Free Republic
Browse · Search
News/Activism
Topics · Post Article

Skip to comments.

Professor Predicts Human Time Travel This Century
PhysOrg.com ^ | 04 April 2006 | Lisa Zyga

Posted on 04/04/2006 10:40:50 AM PDT by PatrickHenry

With a brilliant idea and equations based on Einstein’s relativity theories, Ronald Mallett from the University of Connecticut has devised an experiment to observe a time traveling neutron in a circulating light beam. While his team still needs funding for the project, Mallett calculates that the possibility of time travel using this method could be verified within a decade.

Black holes, wormholes, and cosmic strings – each of these phenomena has been proposed as a method for time travel, but none seem feasible, for (at least) one major reason. Although theoretically they could distort space-time, they all require an unthinkably gigantic amount of mass.

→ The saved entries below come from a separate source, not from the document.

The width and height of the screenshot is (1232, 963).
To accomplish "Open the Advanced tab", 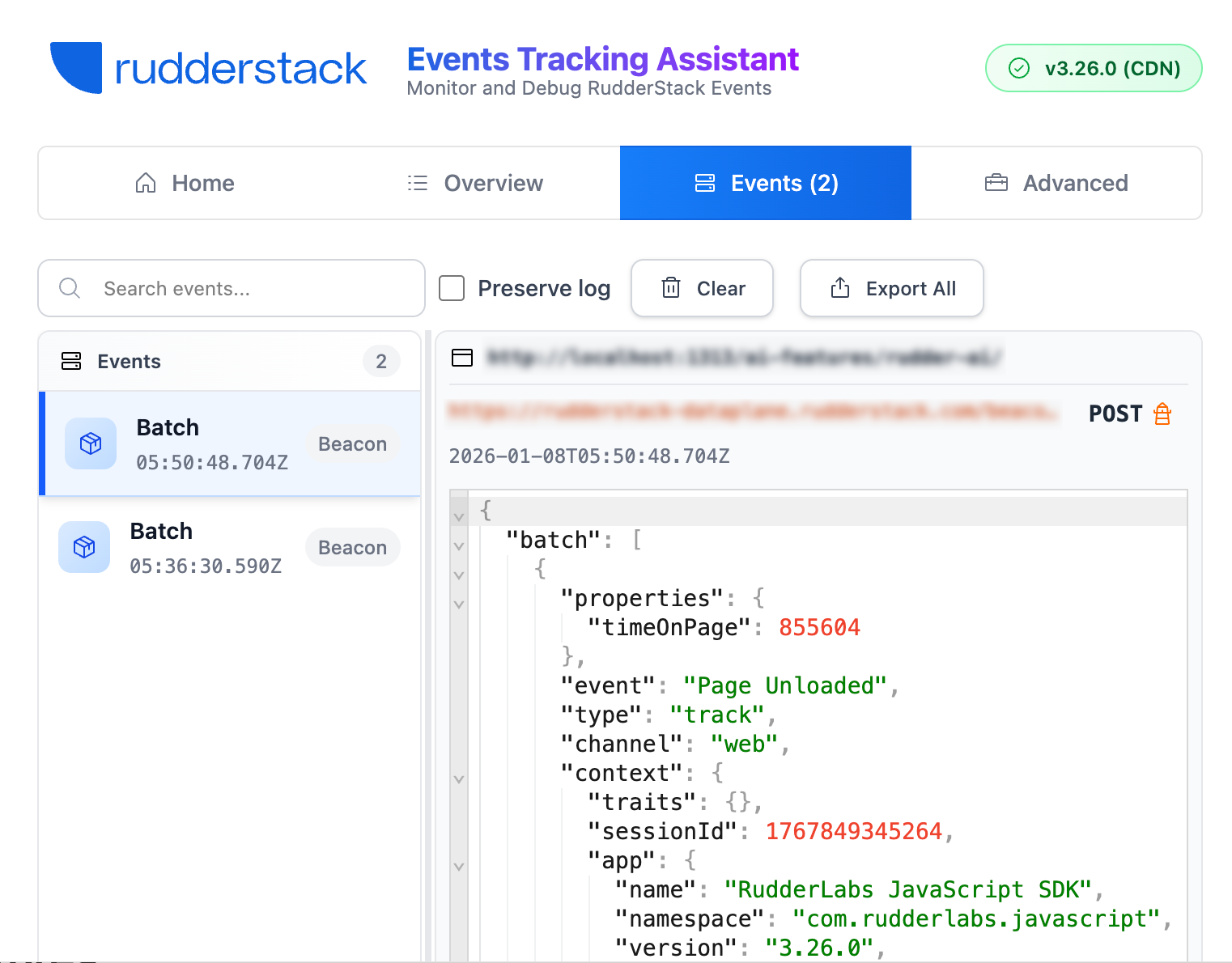I will [1056, 183].
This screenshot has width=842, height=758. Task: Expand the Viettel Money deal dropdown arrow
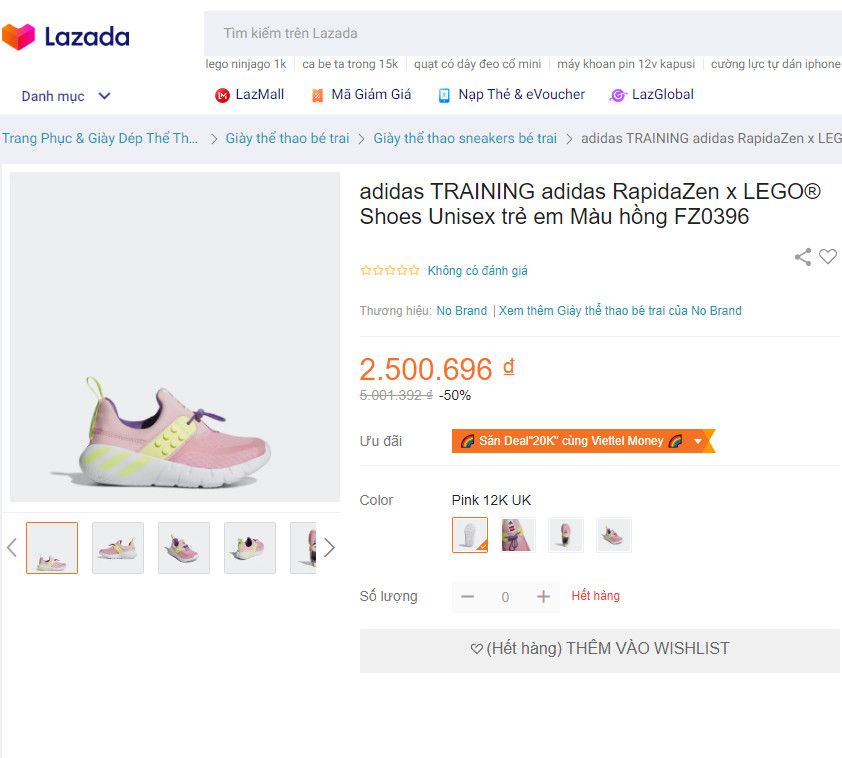[698, 441]
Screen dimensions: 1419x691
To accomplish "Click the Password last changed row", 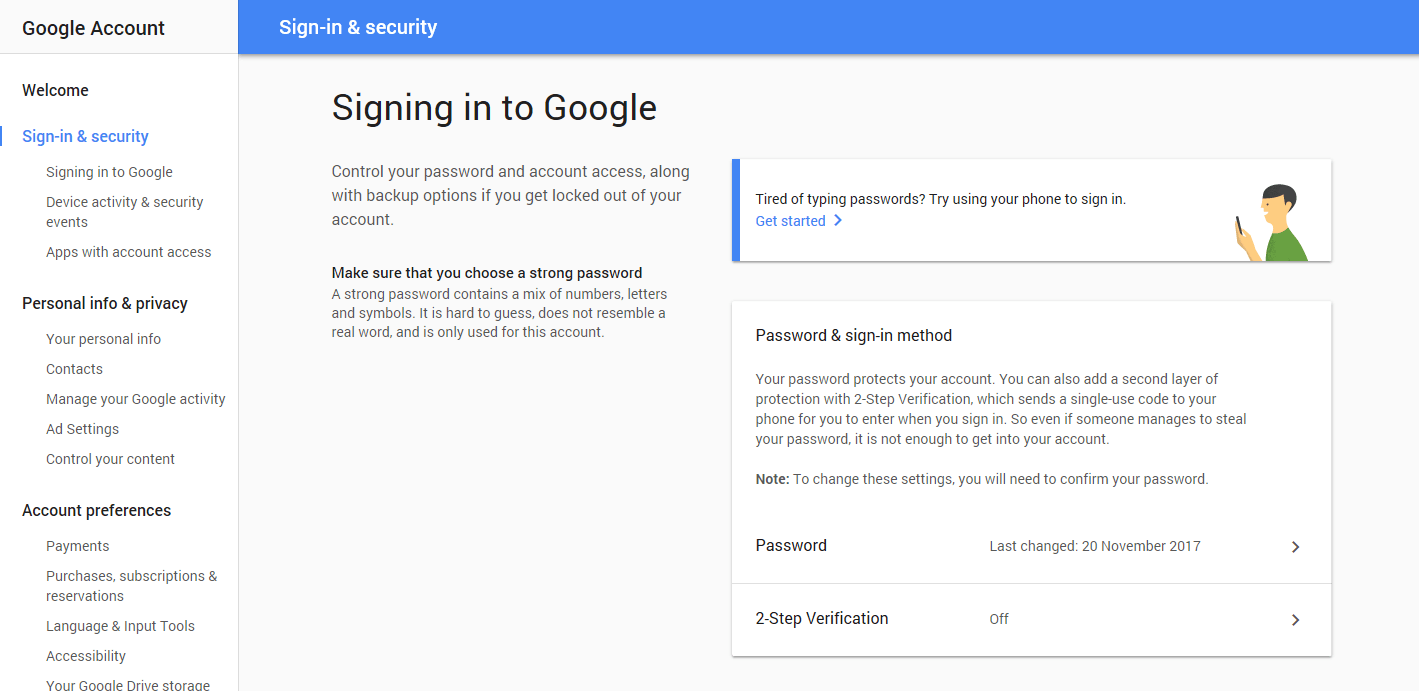I will pos(1030,546).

Mallett, a U Conn Physics Professor for 30 years, considered an alternative to these time travel methods based on Einstein’s famous relativity equation: E=mc2.

“Einstein showed that mass and energy are the same thing,” said Mallett, who published his first research on time travel in 2000 in Physics Letters. “The time machine we’ve designed uses light in the form of circulating lasers to warp or loop time instead of using massive objects.”

To determine if time loops exist, Mallett is designing a desktop-sized device that will test his time-warping theory. By arranging mirrors, Mallett can make a circulating light beam which should warp surrounding space. Because some subatomic particles have extremely short lifetimes, Mallett hopes that he will observe these particles to exist for a longer time than expected when placed in the vicinity of the circulating light beam. A longer lifetime means that the particles must have flowed through a time loop into the future.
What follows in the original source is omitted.